**RECORDS FOR THE TASK:**
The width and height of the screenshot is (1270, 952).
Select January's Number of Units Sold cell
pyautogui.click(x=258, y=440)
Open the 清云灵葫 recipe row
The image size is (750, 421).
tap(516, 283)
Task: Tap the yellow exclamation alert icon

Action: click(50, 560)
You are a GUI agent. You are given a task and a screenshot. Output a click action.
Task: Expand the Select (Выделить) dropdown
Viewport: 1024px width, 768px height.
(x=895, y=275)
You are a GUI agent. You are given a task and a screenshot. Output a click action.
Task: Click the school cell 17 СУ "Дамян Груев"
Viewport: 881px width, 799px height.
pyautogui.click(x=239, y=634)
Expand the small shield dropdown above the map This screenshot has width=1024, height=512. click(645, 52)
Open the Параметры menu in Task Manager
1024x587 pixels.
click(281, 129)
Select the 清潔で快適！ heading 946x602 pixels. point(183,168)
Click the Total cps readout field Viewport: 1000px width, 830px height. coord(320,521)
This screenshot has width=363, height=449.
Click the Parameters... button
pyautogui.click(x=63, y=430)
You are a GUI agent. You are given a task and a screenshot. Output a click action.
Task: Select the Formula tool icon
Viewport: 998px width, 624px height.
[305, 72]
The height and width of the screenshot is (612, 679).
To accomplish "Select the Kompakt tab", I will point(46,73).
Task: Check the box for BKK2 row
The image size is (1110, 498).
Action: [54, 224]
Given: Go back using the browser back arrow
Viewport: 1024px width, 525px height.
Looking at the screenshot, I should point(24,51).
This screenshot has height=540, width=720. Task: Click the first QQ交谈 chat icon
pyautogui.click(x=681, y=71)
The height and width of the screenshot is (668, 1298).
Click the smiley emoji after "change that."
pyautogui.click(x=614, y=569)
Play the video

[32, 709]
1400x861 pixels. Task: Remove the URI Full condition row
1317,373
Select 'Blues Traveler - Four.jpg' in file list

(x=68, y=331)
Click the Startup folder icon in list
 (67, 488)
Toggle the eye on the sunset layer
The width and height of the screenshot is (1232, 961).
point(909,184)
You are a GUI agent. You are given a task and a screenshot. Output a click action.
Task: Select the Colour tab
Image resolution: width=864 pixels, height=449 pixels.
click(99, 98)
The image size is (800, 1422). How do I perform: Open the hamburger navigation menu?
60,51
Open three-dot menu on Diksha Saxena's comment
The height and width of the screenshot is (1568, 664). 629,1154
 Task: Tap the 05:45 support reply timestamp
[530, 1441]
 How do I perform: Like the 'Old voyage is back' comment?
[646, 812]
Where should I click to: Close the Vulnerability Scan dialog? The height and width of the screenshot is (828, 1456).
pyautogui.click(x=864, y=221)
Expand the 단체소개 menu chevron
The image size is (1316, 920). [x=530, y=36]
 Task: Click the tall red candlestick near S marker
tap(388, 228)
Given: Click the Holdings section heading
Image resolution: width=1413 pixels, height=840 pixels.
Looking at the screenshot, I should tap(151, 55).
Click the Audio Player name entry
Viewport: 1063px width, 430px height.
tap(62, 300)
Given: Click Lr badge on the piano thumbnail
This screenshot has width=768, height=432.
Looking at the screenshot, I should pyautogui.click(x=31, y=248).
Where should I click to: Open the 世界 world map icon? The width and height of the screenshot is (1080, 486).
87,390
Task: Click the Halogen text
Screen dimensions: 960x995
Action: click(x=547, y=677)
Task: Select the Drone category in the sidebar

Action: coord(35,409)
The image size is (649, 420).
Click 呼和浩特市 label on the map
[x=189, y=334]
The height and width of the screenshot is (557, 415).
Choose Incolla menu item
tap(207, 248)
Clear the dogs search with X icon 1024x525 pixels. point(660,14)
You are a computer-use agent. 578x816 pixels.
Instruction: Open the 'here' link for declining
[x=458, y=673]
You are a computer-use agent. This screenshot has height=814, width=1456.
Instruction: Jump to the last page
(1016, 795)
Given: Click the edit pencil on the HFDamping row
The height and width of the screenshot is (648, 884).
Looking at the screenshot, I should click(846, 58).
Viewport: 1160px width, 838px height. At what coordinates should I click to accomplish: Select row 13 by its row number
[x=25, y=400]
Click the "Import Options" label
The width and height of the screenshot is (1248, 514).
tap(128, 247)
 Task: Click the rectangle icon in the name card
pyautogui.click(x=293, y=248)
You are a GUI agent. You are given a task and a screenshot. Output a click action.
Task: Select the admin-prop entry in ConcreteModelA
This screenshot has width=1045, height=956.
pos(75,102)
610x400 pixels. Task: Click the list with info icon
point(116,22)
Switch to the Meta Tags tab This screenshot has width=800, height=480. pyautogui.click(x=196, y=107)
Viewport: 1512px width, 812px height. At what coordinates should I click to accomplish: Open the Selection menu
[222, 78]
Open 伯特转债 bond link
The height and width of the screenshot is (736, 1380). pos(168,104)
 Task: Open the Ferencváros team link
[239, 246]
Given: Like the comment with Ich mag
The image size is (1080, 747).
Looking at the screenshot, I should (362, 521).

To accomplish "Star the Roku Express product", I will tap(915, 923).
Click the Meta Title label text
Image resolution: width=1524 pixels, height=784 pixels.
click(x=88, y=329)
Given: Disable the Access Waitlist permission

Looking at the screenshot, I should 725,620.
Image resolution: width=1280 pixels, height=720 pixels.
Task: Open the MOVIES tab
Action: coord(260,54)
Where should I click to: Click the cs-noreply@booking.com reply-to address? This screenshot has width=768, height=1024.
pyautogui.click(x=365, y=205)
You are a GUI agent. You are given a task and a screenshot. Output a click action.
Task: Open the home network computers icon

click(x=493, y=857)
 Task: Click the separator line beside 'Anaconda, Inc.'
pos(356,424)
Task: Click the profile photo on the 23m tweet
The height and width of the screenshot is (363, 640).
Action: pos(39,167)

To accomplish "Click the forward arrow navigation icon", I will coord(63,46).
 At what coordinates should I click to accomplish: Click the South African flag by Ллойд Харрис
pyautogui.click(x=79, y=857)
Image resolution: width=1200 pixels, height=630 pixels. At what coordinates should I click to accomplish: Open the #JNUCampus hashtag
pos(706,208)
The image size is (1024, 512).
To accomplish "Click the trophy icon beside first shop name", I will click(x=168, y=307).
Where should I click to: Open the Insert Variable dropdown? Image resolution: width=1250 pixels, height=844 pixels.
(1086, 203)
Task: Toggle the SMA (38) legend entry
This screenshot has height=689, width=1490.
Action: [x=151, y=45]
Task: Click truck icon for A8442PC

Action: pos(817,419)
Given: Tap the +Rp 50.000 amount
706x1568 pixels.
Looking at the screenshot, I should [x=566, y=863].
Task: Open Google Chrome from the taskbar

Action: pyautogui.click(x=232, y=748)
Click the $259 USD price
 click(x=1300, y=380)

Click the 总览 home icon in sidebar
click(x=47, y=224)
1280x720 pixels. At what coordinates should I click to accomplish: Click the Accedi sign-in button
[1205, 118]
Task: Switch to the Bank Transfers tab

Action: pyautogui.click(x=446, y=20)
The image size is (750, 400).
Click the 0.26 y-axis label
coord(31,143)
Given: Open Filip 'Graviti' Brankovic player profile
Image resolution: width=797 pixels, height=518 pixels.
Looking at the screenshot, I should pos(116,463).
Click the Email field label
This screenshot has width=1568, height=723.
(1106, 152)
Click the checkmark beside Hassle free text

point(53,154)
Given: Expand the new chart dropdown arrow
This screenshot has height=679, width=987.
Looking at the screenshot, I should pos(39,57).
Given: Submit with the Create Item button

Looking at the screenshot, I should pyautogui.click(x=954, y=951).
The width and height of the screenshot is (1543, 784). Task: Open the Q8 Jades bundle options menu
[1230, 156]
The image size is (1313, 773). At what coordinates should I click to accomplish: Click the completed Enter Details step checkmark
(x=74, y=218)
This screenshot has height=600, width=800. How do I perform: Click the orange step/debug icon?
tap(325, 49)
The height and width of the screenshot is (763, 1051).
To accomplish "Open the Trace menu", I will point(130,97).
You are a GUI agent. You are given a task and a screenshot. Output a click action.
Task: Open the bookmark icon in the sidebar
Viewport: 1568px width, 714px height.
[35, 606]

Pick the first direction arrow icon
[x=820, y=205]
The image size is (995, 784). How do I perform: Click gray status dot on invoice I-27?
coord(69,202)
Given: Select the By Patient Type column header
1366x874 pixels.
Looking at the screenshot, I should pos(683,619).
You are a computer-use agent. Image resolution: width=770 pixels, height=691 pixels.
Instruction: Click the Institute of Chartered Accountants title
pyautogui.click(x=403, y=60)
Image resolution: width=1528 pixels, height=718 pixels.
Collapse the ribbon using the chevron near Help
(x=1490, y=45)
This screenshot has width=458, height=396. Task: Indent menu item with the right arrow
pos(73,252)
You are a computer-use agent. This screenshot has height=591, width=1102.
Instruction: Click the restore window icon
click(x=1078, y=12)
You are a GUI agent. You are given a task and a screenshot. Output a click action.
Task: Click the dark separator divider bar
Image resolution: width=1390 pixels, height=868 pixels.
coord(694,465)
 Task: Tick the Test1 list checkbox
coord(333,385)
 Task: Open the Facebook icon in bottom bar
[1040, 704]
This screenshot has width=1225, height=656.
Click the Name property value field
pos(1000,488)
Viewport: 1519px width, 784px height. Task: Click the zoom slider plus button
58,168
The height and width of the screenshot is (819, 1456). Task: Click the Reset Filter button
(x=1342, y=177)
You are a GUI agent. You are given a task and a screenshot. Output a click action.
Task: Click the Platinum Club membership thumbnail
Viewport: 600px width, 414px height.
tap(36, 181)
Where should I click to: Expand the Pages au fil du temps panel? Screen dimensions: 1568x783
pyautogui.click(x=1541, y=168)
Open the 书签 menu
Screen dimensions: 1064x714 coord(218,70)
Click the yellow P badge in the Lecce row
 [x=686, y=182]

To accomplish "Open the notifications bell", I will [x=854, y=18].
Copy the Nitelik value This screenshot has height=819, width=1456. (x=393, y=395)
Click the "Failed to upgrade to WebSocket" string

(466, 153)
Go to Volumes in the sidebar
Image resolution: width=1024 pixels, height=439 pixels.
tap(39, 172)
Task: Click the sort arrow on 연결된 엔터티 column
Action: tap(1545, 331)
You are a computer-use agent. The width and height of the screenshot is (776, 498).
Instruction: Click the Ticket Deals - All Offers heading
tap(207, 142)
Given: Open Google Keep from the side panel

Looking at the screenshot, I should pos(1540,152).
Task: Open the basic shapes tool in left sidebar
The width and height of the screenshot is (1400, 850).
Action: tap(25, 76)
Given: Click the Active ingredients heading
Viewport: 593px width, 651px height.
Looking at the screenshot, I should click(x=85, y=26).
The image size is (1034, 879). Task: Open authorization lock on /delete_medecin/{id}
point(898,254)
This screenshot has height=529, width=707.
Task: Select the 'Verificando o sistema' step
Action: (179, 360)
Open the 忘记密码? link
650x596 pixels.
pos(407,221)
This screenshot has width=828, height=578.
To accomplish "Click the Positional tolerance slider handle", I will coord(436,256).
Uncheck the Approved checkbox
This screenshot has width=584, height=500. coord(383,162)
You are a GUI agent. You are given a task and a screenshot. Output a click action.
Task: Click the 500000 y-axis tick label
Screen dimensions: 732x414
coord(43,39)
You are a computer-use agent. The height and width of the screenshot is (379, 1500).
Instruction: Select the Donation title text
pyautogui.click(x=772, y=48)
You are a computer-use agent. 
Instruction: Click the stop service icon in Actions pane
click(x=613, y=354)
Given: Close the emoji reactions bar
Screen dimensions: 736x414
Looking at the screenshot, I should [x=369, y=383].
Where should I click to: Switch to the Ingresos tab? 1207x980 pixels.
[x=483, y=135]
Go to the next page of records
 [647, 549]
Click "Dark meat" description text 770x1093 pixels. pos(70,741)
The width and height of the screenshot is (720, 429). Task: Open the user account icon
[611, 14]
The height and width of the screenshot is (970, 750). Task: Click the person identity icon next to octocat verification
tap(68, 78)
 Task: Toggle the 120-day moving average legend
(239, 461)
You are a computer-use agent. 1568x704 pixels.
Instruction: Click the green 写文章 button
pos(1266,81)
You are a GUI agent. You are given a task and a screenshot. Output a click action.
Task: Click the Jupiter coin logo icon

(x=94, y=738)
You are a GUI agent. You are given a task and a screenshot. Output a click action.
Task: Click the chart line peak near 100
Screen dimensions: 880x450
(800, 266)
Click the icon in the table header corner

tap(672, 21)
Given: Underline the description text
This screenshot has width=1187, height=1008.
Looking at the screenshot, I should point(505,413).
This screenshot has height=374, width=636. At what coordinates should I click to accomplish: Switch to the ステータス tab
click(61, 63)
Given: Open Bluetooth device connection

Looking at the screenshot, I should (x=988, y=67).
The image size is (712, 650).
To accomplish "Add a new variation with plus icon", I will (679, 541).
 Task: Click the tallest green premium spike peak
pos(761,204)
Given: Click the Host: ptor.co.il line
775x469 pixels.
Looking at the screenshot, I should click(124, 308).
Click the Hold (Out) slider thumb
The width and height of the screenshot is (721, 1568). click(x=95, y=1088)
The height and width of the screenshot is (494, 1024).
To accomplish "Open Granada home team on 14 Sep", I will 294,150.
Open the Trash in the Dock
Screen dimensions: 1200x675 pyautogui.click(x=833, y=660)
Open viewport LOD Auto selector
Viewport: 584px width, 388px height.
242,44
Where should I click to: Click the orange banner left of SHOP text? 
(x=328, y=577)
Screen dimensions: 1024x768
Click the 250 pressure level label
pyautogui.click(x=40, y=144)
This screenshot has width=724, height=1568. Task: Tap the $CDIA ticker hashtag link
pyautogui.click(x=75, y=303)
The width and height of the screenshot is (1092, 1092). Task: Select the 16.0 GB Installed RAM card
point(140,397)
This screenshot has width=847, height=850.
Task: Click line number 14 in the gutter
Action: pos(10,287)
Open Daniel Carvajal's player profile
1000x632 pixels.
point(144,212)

**WHAT YOU ARE ASKED TO DO:**
When you reach the line holding "You are a computer-use agent. The height" in the records above, begin reproducing exactly, stop after the line holding "Given: Close the emoji reactions bar", and output nothing else.

**RESPONSE FOR THIS EXERCISE:**
You are a computer-use agent. The height and width of the screenshot is (379, 1500).
Instruction: Select the Donation title text
pyautogui.click(x=772, y=48)
You are a computer-use agent. 
Instruction: Click the stop service icon in Actions pane
click(x=613, y=354)
Given: Close the emoji reactions bar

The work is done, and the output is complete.